IoT Event Streaming Architecture

Sergio Sánchez Sánchez
11 min readSep 20, 2020

Internet of Things (IoT) and Event Streaming at Scale with Apache Kafka and MQTT.

Photo by Zan on Unsplash

With the boom in the number of IoT devices in recent years, relatively new use cases for IoT and sensor data, such as smart factories and smart cities, have led to time series data being produced on a large scale. In such use cases, a large number of different types of sensors send terabytes of data to be ingested, so that real-time monitoring can improve efficiency and avoid failures.

In this story I will show how we can deal the challenges of time series data and handle the high performance of such data at scale, using the Kafka Connect APIs for data ingestion and consolidation and the Kafka Streams API for aggregation and processing of data.

Main technologies of architecture

First of all, a brief review of the technologies applied in this architecture:

Eclipse Mosquitto

Eclipse Mosquitto is an open source (EPL/EDL licensed) message broker that implements the MQTT protocol. Mosquitto is lightweight and is suitable for use on all devices from low power single board computers to full servers.

The MQTT protocol provides a lightweight method of carrying out messaging using a publish/subscribe model. This makes it suitable for Internet of Things messaging such as with low power sensors or mobile devices such as phones, embedded computers or microcontrollers.

Apache ZooKeeper

ZooKeeper is a centralized service for maintaining configuration information, naming, providing distributed synchronization, and providing group services. All of these kinds of services are used in some form or another by distributed applications. Each time they are implemented there is a lot of work that goes into fixing the bugs and race conditions that are inevitable. Because of the difficulty of implementing these kinds of services, applications initially usually skimp on them, which make them brittle in the presence of change and difficult to manage. Even when done correctly, different implementations of these services lead to management complexity when the applications are deployed.

Apache Kafka

Apache Kafka is a distributed data transmission platform that allows you to publish, store and process log streams, and subscribe to them, in real time. It is designed to handle data streams from various sources and distribute them to various users. In short, it transfers huge amounts of data, not only from point A to point B, but also from point A to Z and anywhere else you need, all at the same time.

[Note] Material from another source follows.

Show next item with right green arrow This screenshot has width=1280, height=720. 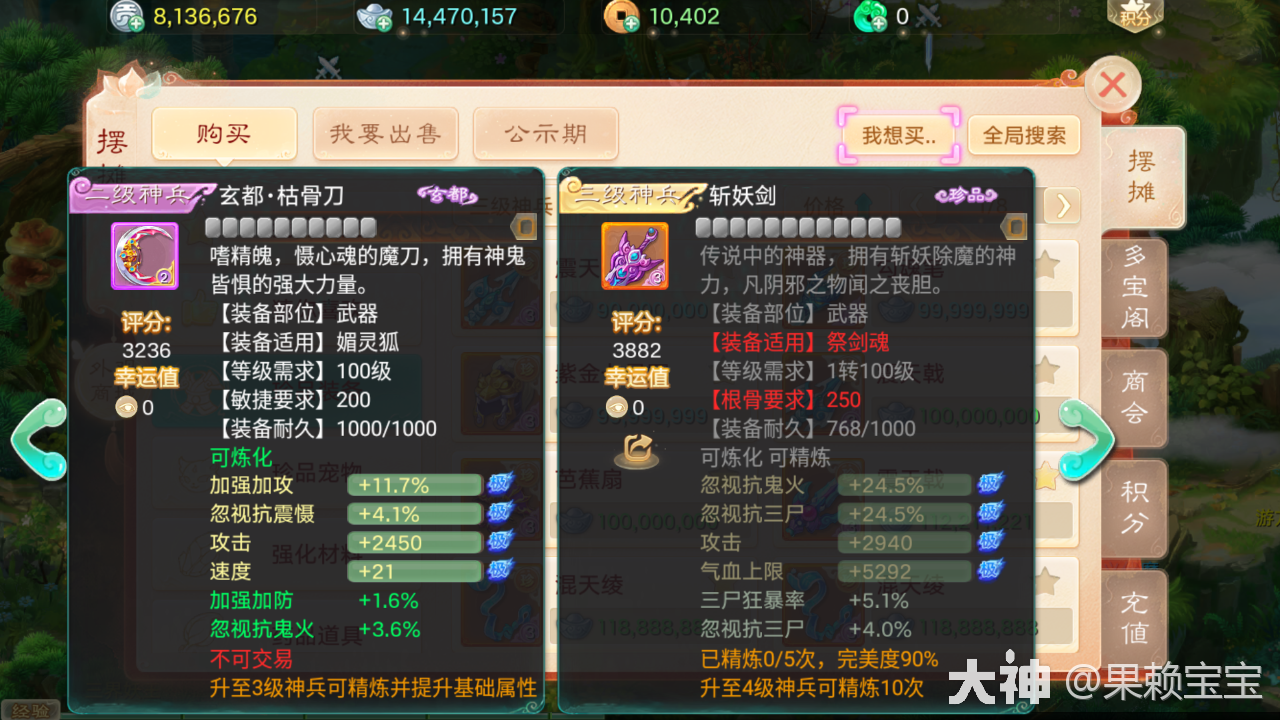tap(1087, 438)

Apache Kafka is the alternative to a traditional business messaging system. It started as an internal system that LinkedIn developed to handle 1.4 billion messages per day. Now, it is an open source data transmission solution with applications for various business needs.

Apache Kafka Connect

Kafka Connect, an open source component of Apache Kafka, is a framework for connecting Kafka with external systems such as databases, key-value stores, search indexes, and file systems.

Kafka Connect is focused on streaming data to and from Kafka, making it simpler for you to write high quality, reliable, and high performance connector plugins. It also enables the framework to make guarantees that are difficult to achieve using other frameworks. Kafka Connect is an integral component of an ETL pipeline, when combined with Kafka and a stream processing framework.

Apache Kafka Streams

Kafka Streams is a client library for building applications and microservices, where the input and output data are stored in an Apache Kafka cluster. It combines the simplicity of writing and deploying standard Java and Scala applications on the client side with the benefits of Kafka’s server-side cluster technology.

Prometheus

Prometheus is a free software application used for event monitoring and alerting. It records real-time metrics in a time series database built using a HTTP pull model, with flexible queries and real-time alerting. The project is written in Go and licensed under the Apache 2 License

MongoDB

MongoDB is an open source, document oriented, NoSQL database system. Instead of storing data in tables, as is done in relational databases, MongoDB saves BSON data structures (a JSON-like specification) with a dynamic schema, making data integration in certain applications easier and faster. MongoDB is a database suitable for use in production and with multiple functionalities.

Grafana

Grafana is a free software based on the Apache 2.0. license that allows the display and formatting of metric data. It allows you to create dashboards and charts from multiple sources, including time series databases such as Prometheus, Graphite, InfluxDB. Originally started as a component of Kibana and later branched.

Photo by Tim Käbel on Unsplash

Architecture Overview

This example scenario creates a simple real-time data processing and ingestion pipeline proposal to ingest and process messages from IoT devices (generally sensors). IoT devices and sensors generate thousands and millions of messages (or events). By capturing and analyzing these messages, we can decipher valuable information and take appropriate actions.
The design patterns applied in this example are appropriate for various industries that use sensors to manage and monitor complex systems in industries such as smart buildings, communications, manufacturing, direct selling, and healthcare.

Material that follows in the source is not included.